Не успел он пройти и десяти метров, как вновь затормозили. На этот раз его внимание приковал мужчина, сидящий у стены в позе лотоса. Седовласый, лет пятидесяти, глядел прямо перед собой и был совершенно неподвижен, словно восковая фигура. Его застывшее морщинистое лицо не передавало никаких эмоций. Прямо перед ним стояла алюминиевая чаша с мелочью и несколькими купюрами внутри, а рядом мятая картонка, с кривой надписью: "Помогите скопить, на то, чтобы хоть раз увидеть лето." Только после прочтения этих слов Грек понял, что тот слепой. Он подошёл чуть ближе, чтобы разглядеть его лицо внимательней и заглянул в его глаза. Взгляд мужчины напоминал скальную пещеру – он был таким же пустым и холодным, темным и безжизненным. Грек вспомнил этот взгляд. За последние три дня он видел его уже несколько раз. Это был другой человек, но тревога, напоминавшая те чувства, которые он испытывал ранее начала плавно подкатывать к спине. "Неужели, за мной следит слепец." – подумал он.
Продолжая изучать неподвижное лицо сидящего, Грек начал вспоминать образ своего преследователя. Словно из страшного сна, деталь за деталью из памяти всплывали черты незнакомца. Грек вспомнил уродливые шрамы в районе глазниц, распространявшиеся чуть ли не до самих щёк; слегка косой, будто бы от перелома, нос; прямой низкий лоб и впалые щеки, с явно выраженными скулами. Ничего общего с ним, кроме пустого серого взгляда и седых волос, у сидящего на картонке в позе лотоса старца не было.

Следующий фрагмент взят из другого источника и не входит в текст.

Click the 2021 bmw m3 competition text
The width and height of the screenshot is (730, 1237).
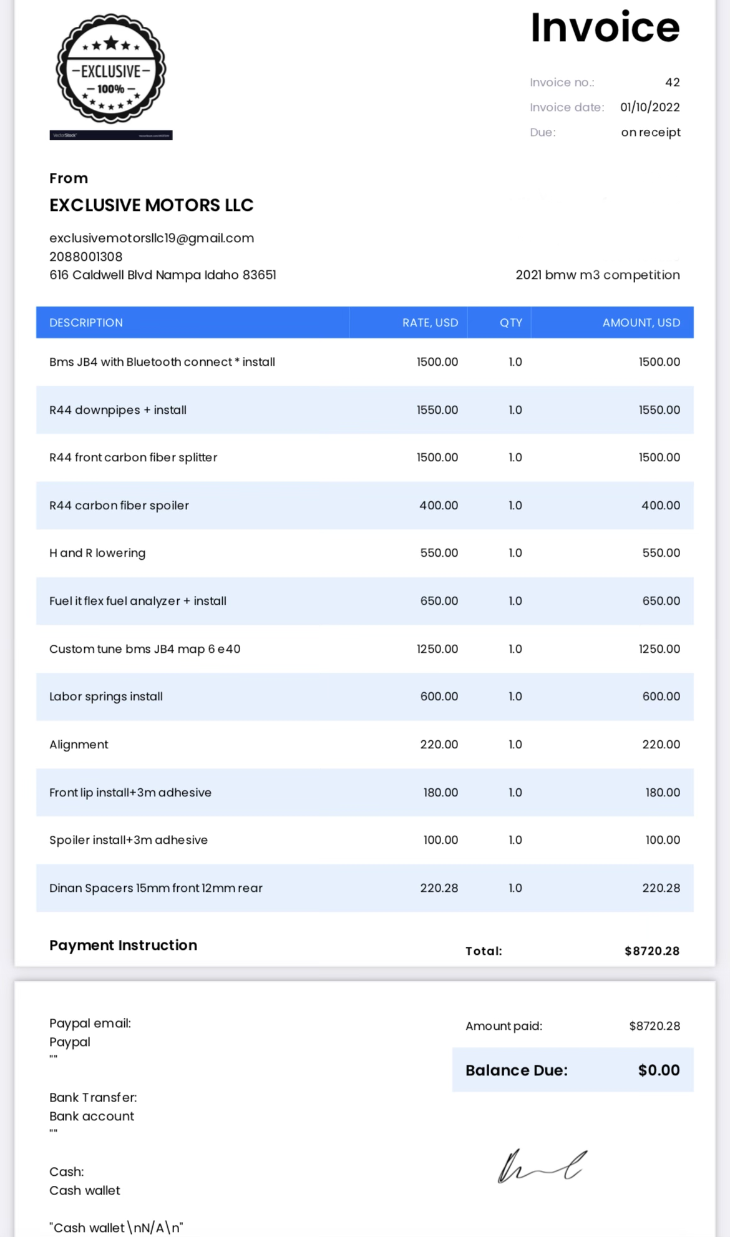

Грек попятился назад. Обхватив новый браслет на запястье, он промолвил про себя что-то вроде молитвы и в спешке пошёл прочь.
По дороге домой Грек несколько раз пытался дозвониться до Вани, но он не отвечал. Когда он уже был возле дома съёмной квартиры, тот сам перезвонил ему.
– Мы ведь, кажется, по телефону больше не общаемся. Что у тебя там на этот раз?
Голос Вани звучал немного возбуждено, очевидно, он был чем-то занят.
– Скажи, среди наших знакомых женатых товарищей был ли кто-нибудь слепой?
– О чем ты говоришь, Грекушка? Их жены изменяли им с тобой, они все слепые.
Разобрать слова Вани Греку удавалось с трудом из-за какого-то шума на том конце провода. Звуки то ли оживленного шоссе, то ли гремящего завода глушили его голос.
– Да я не об этом! – перекрикивая гул в трубке, заговорил Грек, – Слепой, блин… Человек, неспособный видеть. Со шрамами на все лицо. Был кто-нибудь такой?
– Дорогой мой, сходи к психологу, я прошу тебя. Как ты представляешь слепого, следящим за тобой? Если говорить о внешности, того, которого ты описал среди них не было.
Несколько секунд Грек молчал, перебирая в голове варианты, в коих была бы возможна слепая слежка, но ни один из вариантов никак не вязался с логикой и тогда он продолжил:
– Хорошо. Что там с подругой?
– Друг, ты каждый день будешь спрашивать меня об этом? Срок до воскресения. Как придут деньги, я сразу же тебя об этом извещу, не переживай. Что-нибудь ещё?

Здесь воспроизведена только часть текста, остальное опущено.